= Required action =
Find "Mulczery ciągniki (130, 96)" and "Rol/Ex Flügelschargrubber / Stubble cultivator / Dechaumeur 3" in the records below. Copy the lines holding them and every line between, exactly, and no others.

= Data to examine =

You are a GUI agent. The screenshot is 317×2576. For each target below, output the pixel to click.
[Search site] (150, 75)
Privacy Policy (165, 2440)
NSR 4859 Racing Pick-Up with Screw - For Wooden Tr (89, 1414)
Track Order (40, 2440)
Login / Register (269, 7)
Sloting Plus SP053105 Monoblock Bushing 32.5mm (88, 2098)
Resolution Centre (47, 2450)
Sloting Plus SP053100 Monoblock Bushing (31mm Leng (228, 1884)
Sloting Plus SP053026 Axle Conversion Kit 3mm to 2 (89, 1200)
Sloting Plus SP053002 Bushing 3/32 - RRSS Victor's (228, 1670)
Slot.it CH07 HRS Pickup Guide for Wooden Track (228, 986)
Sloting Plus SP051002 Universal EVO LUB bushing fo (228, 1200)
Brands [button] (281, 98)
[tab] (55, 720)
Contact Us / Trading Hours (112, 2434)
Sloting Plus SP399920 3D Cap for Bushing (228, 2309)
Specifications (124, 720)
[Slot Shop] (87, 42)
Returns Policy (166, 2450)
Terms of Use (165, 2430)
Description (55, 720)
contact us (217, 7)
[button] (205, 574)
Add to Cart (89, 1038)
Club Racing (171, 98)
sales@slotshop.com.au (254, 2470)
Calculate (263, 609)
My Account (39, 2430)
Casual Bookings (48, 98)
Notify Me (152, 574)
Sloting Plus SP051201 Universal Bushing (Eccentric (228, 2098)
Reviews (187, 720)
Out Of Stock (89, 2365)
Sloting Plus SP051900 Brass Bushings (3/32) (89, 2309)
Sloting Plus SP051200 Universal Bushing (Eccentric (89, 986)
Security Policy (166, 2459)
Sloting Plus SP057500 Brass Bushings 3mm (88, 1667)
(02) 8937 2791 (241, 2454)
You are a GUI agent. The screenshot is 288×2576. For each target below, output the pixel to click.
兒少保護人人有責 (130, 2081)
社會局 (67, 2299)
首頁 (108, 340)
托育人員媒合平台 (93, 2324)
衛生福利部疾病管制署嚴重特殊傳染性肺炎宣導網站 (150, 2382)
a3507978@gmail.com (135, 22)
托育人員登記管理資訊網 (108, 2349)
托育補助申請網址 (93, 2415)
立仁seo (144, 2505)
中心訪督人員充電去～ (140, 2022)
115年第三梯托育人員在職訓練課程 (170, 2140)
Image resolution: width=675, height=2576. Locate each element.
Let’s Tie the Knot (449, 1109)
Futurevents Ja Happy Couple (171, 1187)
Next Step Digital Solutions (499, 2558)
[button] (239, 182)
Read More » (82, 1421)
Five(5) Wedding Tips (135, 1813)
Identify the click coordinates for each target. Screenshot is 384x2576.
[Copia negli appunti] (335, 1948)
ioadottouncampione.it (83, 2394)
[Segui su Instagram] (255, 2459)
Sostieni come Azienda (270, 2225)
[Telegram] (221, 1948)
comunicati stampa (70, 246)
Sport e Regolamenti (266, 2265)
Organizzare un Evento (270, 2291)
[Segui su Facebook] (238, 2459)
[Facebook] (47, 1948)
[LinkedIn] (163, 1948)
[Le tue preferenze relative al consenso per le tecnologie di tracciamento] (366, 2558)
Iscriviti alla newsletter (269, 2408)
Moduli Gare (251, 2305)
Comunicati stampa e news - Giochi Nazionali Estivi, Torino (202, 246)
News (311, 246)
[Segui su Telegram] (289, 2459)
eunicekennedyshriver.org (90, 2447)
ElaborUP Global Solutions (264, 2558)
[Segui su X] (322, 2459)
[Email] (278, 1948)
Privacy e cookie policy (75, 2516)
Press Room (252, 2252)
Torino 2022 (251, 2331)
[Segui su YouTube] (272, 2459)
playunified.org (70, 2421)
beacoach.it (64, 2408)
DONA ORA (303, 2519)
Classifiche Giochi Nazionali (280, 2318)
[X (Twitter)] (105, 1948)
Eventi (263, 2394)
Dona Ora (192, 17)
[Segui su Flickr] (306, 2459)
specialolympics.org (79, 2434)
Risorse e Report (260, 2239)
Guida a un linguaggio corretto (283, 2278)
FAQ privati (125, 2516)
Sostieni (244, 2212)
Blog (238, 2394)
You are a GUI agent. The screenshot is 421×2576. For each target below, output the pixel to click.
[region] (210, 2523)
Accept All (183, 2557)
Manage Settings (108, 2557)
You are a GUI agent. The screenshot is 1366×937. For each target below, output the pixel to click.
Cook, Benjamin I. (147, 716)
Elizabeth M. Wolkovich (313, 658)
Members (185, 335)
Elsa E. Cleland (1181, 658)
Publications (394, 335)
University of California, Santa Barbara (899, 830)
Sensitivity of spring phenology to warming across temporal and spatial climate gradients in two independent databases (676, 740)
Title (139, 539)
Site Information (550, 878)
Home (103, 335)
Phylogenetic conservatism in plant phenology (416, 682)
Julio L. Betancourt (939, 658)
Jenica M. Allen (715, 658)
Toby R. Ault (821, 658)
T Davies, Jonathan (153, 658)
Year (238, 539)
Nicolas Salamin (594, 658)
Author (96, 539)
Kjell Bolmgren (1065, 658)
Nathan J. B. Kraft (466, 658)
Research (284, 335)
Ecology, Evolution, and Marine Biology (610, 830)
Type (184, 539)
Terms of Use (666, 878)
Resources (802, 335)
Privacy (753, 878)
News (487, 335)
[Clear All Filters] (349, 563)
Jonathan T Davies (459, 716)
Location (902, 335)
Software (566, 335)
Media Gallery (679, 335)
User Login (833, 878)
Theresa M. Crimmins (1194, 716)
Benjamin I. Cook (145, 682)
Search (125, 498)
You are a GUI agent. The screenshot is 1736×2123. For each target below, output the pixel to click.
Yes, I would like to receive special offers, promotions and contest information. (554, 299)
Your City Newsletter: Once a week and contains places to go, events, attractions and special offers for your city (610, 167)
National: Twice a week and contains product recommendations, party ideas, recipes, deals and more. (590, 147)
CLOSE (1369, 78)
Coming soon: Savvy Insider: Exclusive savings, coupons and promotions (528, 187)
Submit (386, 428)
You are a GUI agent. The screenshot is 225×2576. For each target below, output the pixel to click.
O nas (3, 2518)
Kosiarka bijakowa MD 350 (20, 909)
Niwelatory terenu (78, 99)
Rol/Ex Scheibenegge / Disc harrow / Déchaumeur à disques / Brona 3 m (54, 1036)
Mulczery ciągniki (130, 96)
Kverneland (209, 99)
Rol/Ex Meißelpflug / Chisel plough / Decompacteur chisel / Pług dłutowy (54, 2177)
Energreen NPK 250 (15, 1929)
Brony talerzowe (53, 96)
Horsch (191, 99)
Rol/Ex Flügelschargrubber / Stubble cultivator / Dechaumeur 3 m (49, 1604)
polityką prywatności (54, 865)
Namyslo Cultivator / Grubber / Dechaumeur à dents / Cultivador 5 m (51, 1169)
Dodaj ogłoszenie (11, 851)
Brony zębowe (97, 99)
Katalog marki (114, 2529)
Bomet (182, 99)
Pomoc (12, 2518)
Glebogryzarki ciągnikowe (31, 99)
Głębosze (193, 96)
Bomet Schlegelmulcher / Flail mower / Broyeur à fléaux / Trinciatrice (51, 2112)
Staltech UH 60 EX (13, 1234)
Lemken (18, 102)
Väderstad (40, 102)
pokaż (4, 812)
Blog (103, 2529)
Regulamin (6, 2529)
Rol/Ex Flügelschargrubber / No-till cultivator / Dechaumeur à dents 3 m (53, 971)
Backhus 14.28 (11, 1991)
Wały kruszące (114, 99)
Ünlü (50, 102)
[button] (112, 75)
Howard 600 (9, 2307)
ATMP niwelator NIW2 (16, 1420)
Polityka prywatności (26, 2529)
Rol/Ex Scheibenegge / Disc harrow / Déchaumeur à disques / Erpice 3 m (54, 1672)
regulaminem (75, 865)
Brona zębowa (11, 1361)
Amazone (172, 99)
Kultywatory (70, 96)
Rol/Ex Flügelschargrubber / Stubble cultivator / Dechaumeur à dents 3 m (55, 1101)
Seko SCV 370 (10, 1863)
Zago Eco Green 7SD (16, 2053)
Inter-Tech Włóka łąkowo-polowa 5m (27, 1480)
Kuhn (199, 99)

= Your solution =
Mulczery ciągniki (130, 96)
Kverneland (209, 99)
Rol/Ex Meißelpflug / Chisel plough / Decompacteur chisel / Pług dłutowy (54, 2177)
Energreen NPK 250 (15, 1929)
Brony talerzowe (53, 96)
Horsch (191, 99)
Rol/Ex Flügelschargrubber / Stubble cultivator / Dechaumeur 3 m (49, 1604)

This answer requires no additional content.